Supplied data →
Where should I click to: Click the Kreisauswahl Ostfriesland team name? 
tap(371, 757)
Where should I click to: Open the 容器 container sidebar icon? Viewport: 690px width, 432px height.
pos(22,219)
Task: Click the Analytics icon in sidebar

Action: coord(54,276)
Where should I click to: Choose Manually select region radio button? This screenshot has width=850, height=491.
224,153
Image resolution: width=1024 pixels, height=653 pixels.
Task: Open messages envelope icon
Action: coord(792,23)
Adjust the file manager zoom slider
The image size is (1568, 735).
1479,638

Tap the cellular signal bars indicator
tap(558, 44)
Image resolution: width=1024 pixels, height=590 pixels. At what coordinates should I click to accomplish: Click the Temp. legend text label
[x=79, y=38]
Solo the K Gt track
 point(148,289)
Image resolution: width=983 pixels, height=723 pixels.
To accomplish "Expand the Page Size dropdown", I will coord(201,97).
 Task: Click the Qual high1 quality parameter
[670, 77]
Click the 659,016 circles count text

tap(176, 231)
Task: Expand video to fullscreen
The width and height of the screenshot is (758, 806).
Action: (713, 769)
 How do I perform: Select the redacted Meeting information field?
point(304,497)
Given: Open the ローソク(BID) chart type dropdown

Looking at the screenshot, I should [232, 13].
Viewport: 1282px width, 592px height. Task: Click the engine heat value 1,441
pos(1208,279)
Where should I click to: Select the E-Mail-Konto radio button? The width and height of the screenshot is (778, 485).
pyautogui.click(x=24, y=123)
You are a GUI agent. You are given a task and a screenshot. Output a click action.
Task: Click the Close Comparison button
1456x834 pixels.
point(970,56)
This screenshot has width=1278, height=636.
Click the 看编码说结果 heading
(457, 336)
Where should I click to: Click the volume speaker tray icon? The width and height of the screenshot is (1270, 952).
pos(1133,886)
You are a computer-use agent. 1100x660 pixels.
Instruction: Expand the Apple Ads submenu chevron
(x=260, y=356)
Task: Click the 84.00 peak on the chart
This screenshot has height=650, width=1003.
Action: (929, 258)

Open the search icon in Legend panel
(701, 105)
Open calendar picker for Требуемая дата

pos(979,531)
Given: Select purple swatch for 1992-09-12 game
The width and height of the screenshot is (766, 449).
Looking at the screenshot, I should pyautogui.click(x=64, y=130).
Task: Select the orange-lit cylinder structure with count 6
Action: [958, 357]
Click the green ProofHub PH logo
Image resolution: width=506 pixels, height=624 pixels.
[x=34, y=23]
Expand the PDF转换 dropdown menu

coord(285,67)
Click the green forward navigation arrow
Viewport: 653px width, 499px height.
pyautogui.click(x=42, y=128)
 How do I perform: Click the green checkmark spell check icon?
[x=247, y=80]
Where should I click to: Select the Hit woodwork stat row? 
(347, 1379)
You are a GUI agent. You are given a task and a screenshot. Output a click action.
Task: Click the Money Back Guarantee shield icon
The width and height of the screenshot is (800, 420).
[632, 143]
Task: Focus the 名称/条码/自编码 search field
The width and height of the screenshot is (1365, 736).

What this task involves → Your output must be an exact copy of every entry.

Written answer →
Where should I click to: Click the Kreisauswahl Ostfriesland team name? 
tap(371, 757)
Where should I click to: Open the 容器 container sidebar icon? Viewport: 690px width, 432px height.
pos(22,219)
Task: Click the Analytics icon in sidebar

Action: coord(54,276)
Where should I click to: Choose Manually select region radio button? This screenshot has width=850, height=491.
224,153
Image resolution: width=1024 pixels, height=653 pixels.
Task: Open messages envelope icon
Action: coord(792,23)
Adjust the file manager zoom slider
The image size is (1568, 735).
1479,638

Tap the cellular signal bars indicator
tap(558, 44)
Image resolution: width=1024 pixels, height=590 pixels. At what coordinates should I click to accomplish: Click the Temp. legend text label
[x=79, y=38]
Solo the K Gt track
 point(148,289)
Image resolution: width=983 pixels, height=723 pixels.
To accomplish "Expand the Page Size dropdown", I will coord(201,97).
 Task: Click the Qual high1 quality parameter
[670, 77]
Click the 659,016 circles count text

tap(176, 231)
Task: Expand video to fullscreen
The width and height of the screenshot is (758, 806).
Action: (713, 769)
 How do I perform: Select the redacted Meeting information field?
point(304,497)
Given: Open the ローソク(BID) chart type dropdown

Looking at the screenshot, I should [232, 13].
Viewport: 1282px width, 592px height. Task: Click the engine heat value 1,441
pos(1208,279)
Where should I click to: Select the E-Mail-Konto radio button? The width and height of the screenshot is (778, 485).
pyautogui.click(x=24, y=123)
You are a GUI agent. You are given a task and a screenshot. Output a click action.
Task: Click the Close Comparison button
1456x834 pixels.
point(970,56)
This screenshot has width=1278, height=636.
Click the 看编码说结果 heading
(457, 336)
Where should I click to: Click the volume speaker tray icon? The width and height of the screenshot is (1270, 952).
pos(1133,886)
You are a computer-use agent. 1100x660 pixels.
Instruction: Expand the Apple Ads submenu chevron
(x=260, y=356)
Task: Click the 84.00 peak on the chart
This screenshot has height=650, width=1003.
Action: (929, 258)

Open the search icon in Legend panel
(701, 105)
Open calendar picker for Требуемая дата

pos(979,531)
Given: Select purple swatch for 1992-09-12 game
The width and height of the screenshot is (766, 449).
Looking at the screenshot, I should pyautogui.click(x=64, y=130).
Task: Select the orange-lit cylinder structure with count 6
Action: [958, 357]
Click the green ProofHub PH logo
Image resolution: width=506 pixels, height=624 pixels.
[x=34, y=23]
Expand the PDF转换 dropdown menu

coord(285,67)
Click the green forward navigation arrow
Viewport: 653px width, 499px height.
pyautogui.click(x=42, y=128)
 How do I perform: Click the green checkmark spell check icon?
[x=247, y=80]
Where should I click to: Select the Hit woodwork stat row? 
(347, 1379)
You are a GUI agent. You are given a task and a screenshot. Output a click action.
Task: Click the Money Back Guarantee shield icon
The width and height of the screenshot is (800, 420).
[632, 143]
Task: Focus the 名称/条码/自编码 search field
The width and height of the screenshot is (1365, 736).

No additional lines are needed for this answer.